For quick test, you can deploy a simple application which consumes 1C CPU to member1.

  1. apiVersion: apps/v1
  2. kind: Deployment
  3. metadata:
  4. name: nginx
  5. namespace: test
  6. labels:
  7. app: nginx
  8. spec:
  9. replicas: 1
  10. selector:
  11. matchLabels:
  12. app: nginx
  13. template:
  14. metadata:
  15. labels:
  16. app: nginx
  17. spec:
  18. containers:
  19. - image: nginx
  20. name: nginx
  21. resources:
  22. requests:
  23. cpu: 1

Verify the status of FederatedResourceQuota and you will find that FederatedResourceQuota can monitor resource usage correctly for tracked resources.
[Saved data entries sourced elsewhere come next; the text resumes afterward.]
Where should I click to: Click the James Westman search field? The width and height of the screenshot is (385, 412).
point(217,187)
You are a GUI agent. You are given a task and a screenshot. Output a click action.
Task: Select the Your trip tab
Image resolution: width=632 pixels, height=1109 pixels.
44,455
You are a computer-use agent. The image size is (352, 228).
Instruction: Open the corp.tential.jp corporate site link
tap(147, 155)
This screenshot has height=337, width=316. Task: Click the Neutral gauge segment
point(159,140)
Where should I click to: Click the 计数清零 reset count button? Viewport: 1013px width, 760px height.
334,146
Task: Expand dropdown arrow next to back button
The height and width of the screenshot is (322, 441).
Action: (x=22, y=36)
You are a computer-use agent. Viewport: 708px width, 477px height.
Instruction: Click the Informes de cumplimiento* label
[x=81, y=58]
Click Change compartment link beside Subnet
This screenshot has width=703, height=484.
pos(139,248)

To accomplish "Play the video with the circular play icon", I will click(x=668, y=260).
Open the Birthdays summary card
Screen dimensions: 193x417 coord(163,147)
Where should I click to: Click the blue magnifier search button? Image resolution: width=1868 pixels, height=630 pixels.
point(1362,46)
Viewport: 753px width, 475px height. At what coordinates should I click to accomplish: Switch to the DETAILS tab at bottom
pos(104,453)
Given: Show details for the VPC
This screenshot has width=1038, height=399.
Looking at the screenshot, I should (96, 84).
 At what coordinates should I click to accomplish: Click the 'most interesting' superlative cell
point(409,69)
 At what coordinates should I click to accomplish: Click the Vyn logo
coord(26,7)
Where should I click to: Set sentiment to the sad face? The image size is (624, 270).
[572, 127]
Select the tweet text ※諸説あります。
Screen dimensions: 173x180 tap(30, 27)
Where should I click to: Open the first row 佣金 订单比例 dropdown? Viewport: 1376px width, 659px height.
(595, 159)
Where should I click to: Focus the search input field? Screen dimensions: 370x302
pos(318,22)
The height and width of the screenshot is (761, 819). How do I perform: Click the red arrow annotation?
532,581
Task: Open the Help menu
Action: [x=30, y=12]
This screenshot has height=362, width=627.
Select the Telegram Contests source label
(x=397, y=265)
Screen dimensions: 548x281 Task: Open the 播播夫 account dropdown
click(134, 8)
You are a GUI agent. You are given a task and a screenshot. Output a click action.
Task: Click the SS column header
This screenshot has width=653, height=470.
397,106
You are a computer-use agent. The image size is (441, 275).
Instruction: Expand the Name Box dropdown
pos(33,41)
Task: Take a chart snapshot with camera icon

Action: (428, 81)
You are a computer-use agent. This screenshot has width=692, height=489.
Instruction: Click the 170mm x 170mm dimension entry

  1. kubectl --kubeconfig ~/.kube/karmada.config --context karmada-apiserver get federatedresourcequotas/test -ntest -oyaml
  1. spec:
  2. overall:
  3. cpu: 100
  4. staticAssignments:
  5. - clusterName: member1
  6. hard:
  7. cpu: 20
  8. - clusterName: member2
  9. hard:
  10. cpu: 50
  11. - clusterName: member3
  12. hard:
  13. cpu: 30
  14. status:
  15. aggregatedStatus:
  16. - clusterName: member1
  17. hard:
  18. cpu: "20"
  19. used:
  20. cpu: "1"
  21. - clusterName: member2
  22. hard:
  23. cpu: "50"
  24. used:
  25. cpu: "0"
  26. - clusterName: member3
  27. hard:
  28. cpu: "30"
  29. used:
  30. cpu: "0"
  31. overall:
  32. cpu: "100"
  33. overallUsed:
  34. cpu: "1"

Federated ResourceQuota - 图2note

FederatedResourceQuota is still a work in progress. We are in the progress of gathering use cases. If you are interested in this feature, please feel free to start an enhancement issue to let us know.